Evrenin yapı taşlarının kendi varlıklarını sürdürebilecek özelliğe sahip olduğunun delillerini şimdiye kadar hiç kimse gösteremedi ve mantıken de gösterilemez. Kendisinin varlık kaynağı olabilmesi için varlığının öncesiz (kıdem) ve sonrasız (beka) olması zorunludur. Eğer evren kıdem ve bekaya sahipse bir başka varlık verene ihtiyacı olmaz ki! Bütün sorun, evrenin varlık kaynağının kediliğinden, dışarıdan bir etken olmadan var olabileceğinin delilleri olmadığı halde, sanki varmış gibi peşin yargıya dayanan iddiadan kaynaklanır. Bir şey, varlığını sürdüremezse kendisinin ve bir başka şeyin Varlık Kaynağı olamaz. Evrenin varlığı bunun delilidir, tanığıdır ve mantık evrenin kendi varlığını kendisinin sürdürdüğünü kesinlikle kabul edemez. Bu durum, ancak sorgulandığı zaman anlaşılabilir hale gelir.
Bazı bilimciler, kuantumların varlığını nasıl sürdürdüğünü açıklayamayarak sıkışıp kaldıklarında, olayı kendisi de kuantumların toplamından başka bir şey olmayan tabiata havale ederler.

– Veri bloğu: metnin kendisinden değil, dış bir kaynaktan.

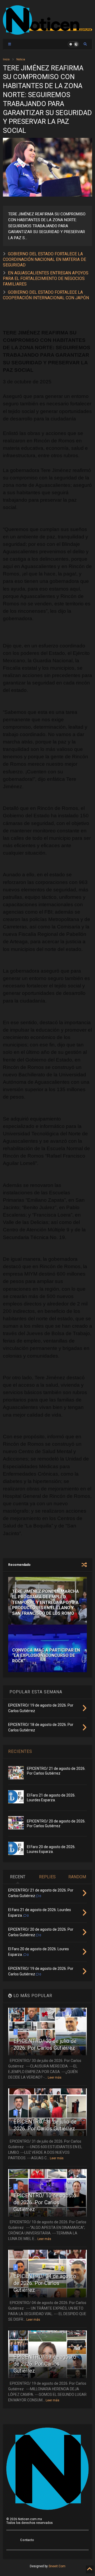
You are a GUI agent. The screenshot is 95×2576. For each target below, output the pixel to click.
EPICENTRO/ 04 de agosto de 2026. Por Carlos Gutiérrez (44, 2283)
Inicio (6, 59)
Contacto (27, 2540)
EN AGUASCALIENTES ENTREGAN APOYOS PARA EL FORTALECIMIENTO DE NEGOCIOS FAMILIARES (45, 278)
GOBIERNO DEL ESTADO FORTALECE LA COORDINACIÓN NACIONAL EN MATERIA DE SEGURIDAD (44, 259)
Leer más (54, 2077)
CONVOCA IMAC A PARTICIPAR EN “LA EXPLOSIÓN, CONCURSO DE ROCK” (46, 1656)
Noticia (20, 59)
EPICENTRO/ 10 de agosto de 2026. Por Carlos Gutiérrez (44, 2202)
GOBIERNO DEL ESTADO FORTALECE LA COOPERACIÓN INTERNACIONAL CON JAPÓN (46, 295)
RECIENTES (20, 1751)
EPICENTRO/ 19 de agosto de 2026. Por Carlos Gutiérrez (44, 2364)
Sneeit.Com (57, 2566)
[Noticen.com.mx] (47, 32)
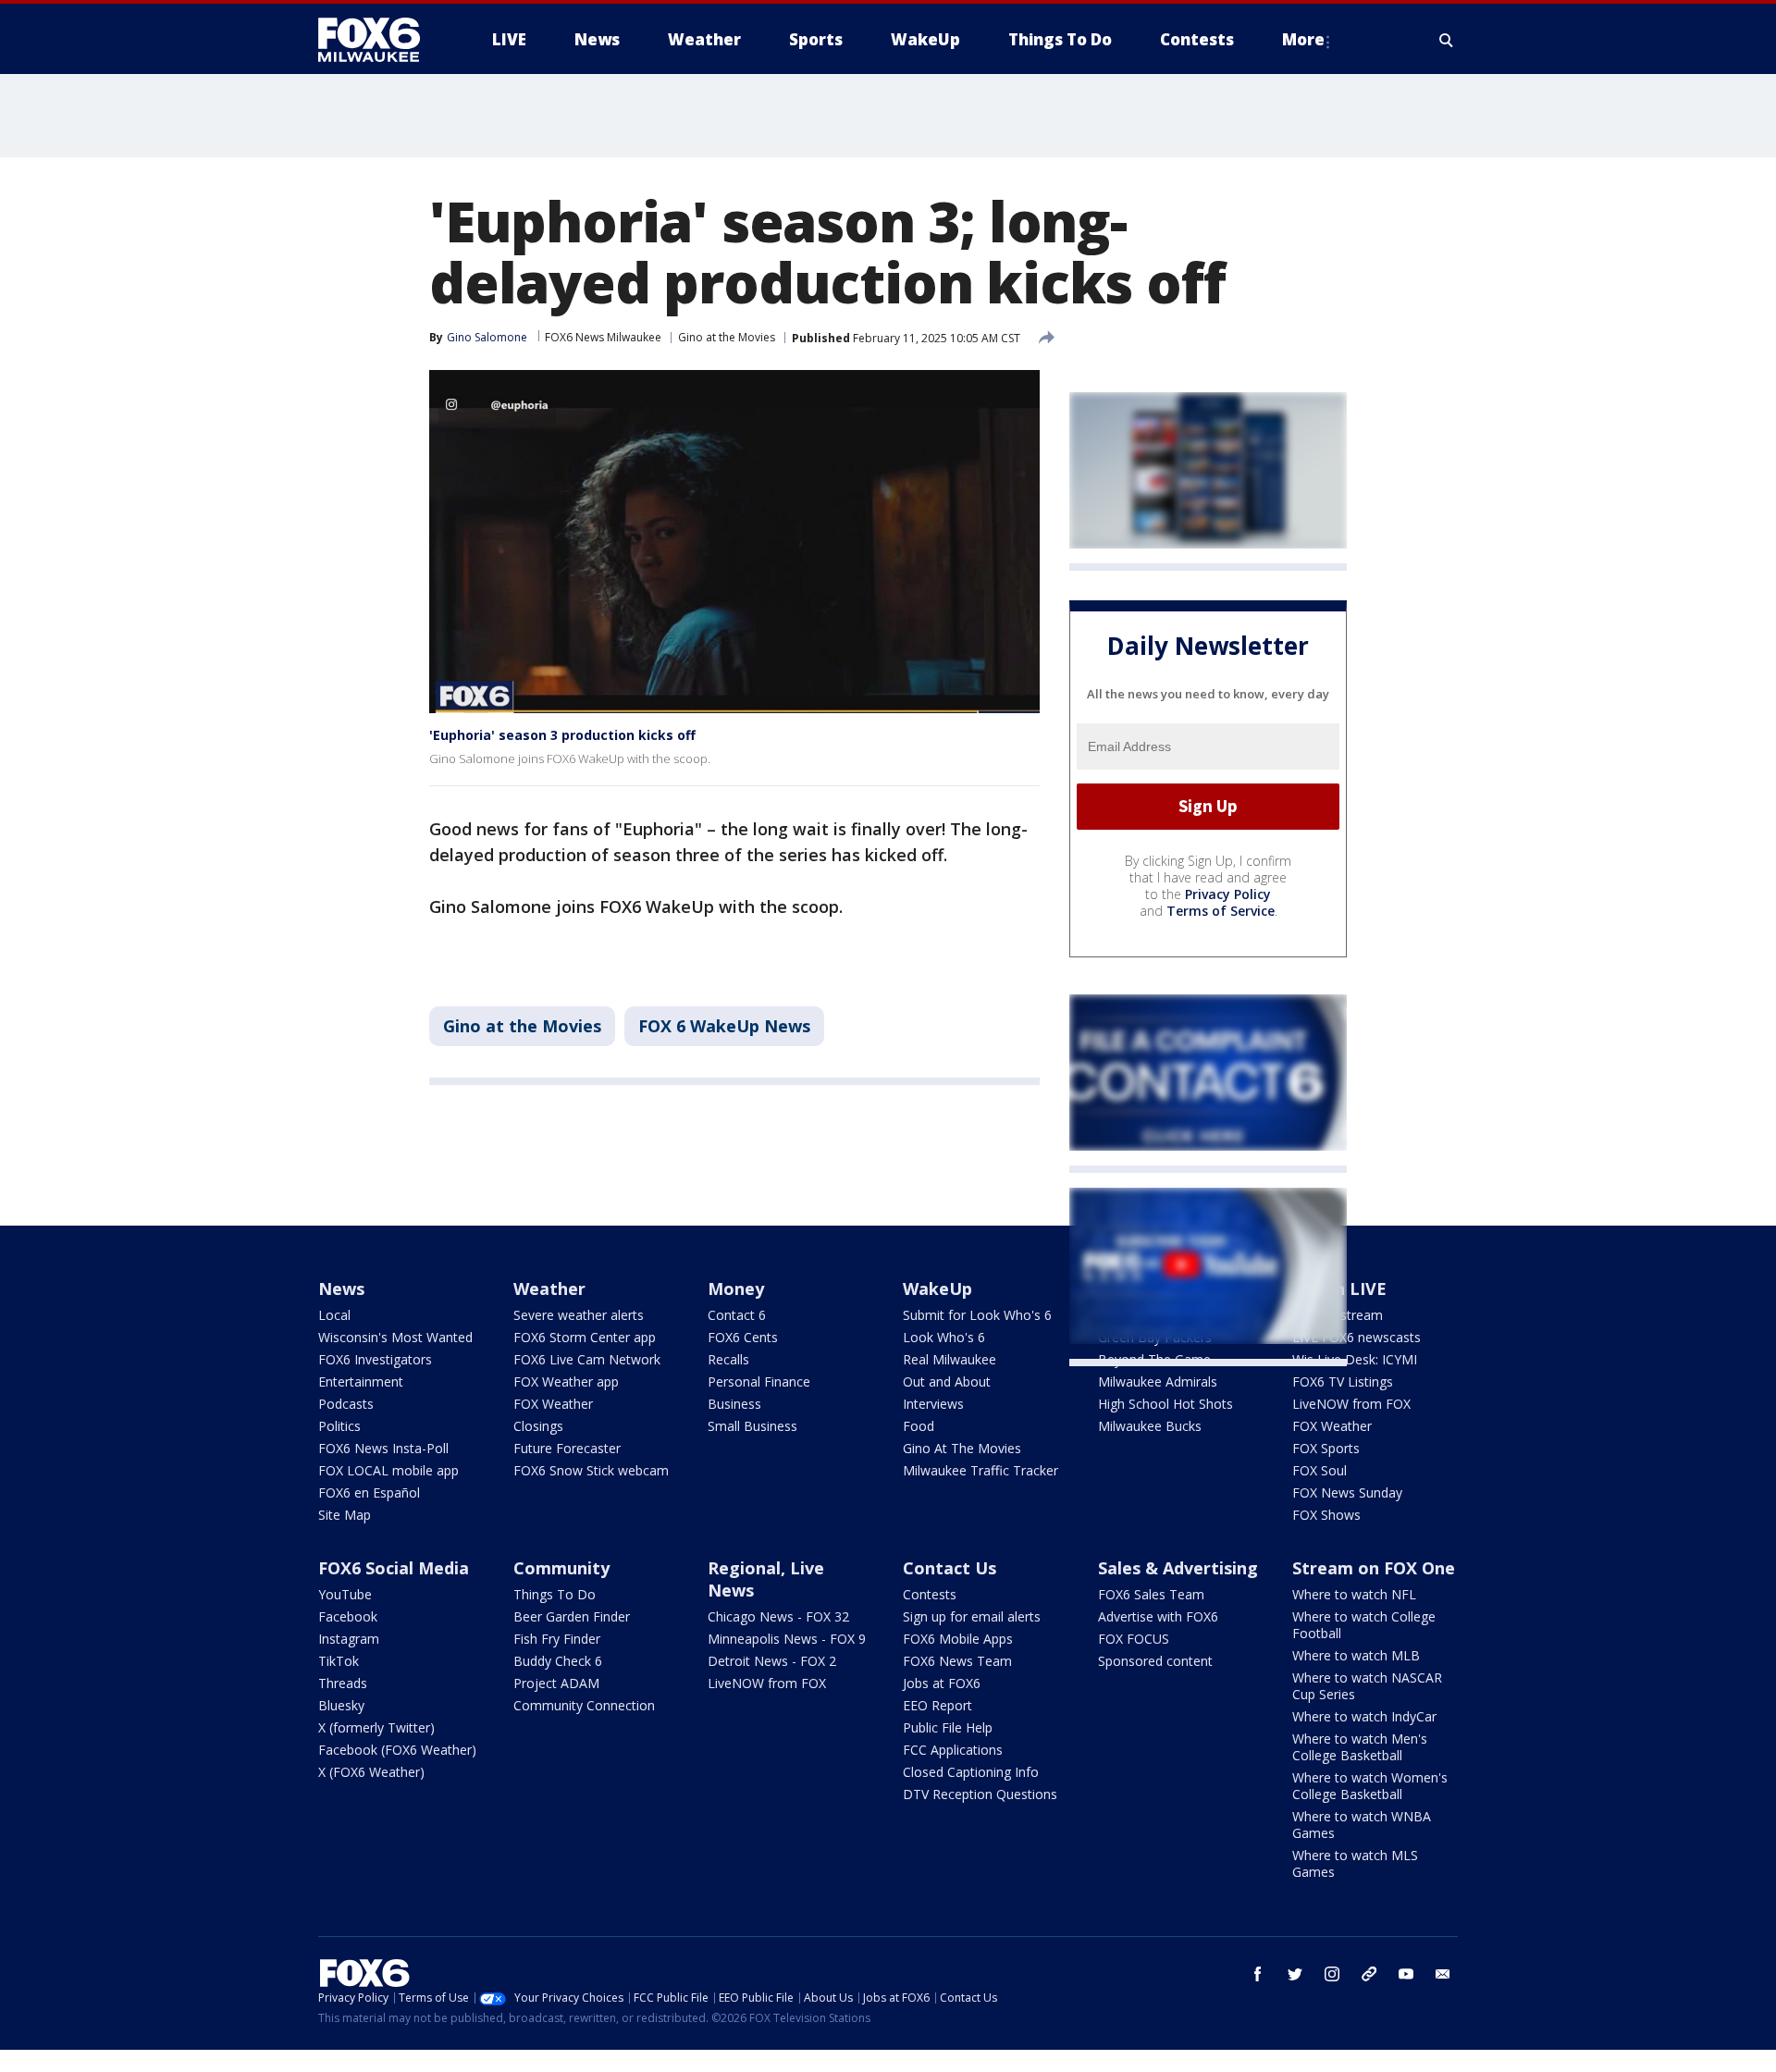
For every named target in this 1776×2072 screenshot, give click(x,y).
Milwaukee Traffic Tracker (980, 1470)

Doğal olarak böyle vardırlar diyerek “doğal” kelimesi ile neyi kastettiklerini delilleriyle göstermeden insanlara yaptıkları araştırmaların sonuçlarını gösterirler. Sonrasında ise sanki yorumlarının doğruluğunun delili imiş gibi ilgisiz bir iddiada bulunarak, “teknoloji işe yarıyor, görüyorsunuz” derler. Teknolojik ürünler, evrenin mevcut olan düzeninden faydalanılarak yapılır. Bu ürünler asla, evrenin kendi kendine var olduğu iddialarının delili olamaz. Böyle bir iddia kısır döngüye götürür. Çünkü evrenin sınırlarının içinde hareket etme zorunluluğu varken evrenin ötesini açıklama iddiası geçerli olmaz. Aslında, “tabiat” diye Mutlak olan yani sonsuz bilgi, kudret, yaratma ve var etme gibi özellikleri olan bir şeyi kastediyor olabilirler. Fakat materyalist zihniyetteki bilimciler, evrenin mutlak olmadığının farkında oldukları için bunu söyleyemezler. Kendilerinin ileri sürdükleri şey, peşin hükme dayanan “Yaratıcıya inanmama” iddiası ve “bilimsellik” kılıfıyla üzeri örtülen gerçeklerin, materyalist bir yorumundan ibarettir. Sonuç olarak, Allah’ın Konuşmasının kâinat şahitliğinde okunması gerekir.
*Islam From Within Youtube kanalında yayınlanan “Quran-Universe Parallel Reading: Chapter Fatiha– Part 1–05/27/17” başlıklı videonun transkriptinin çevirisidir.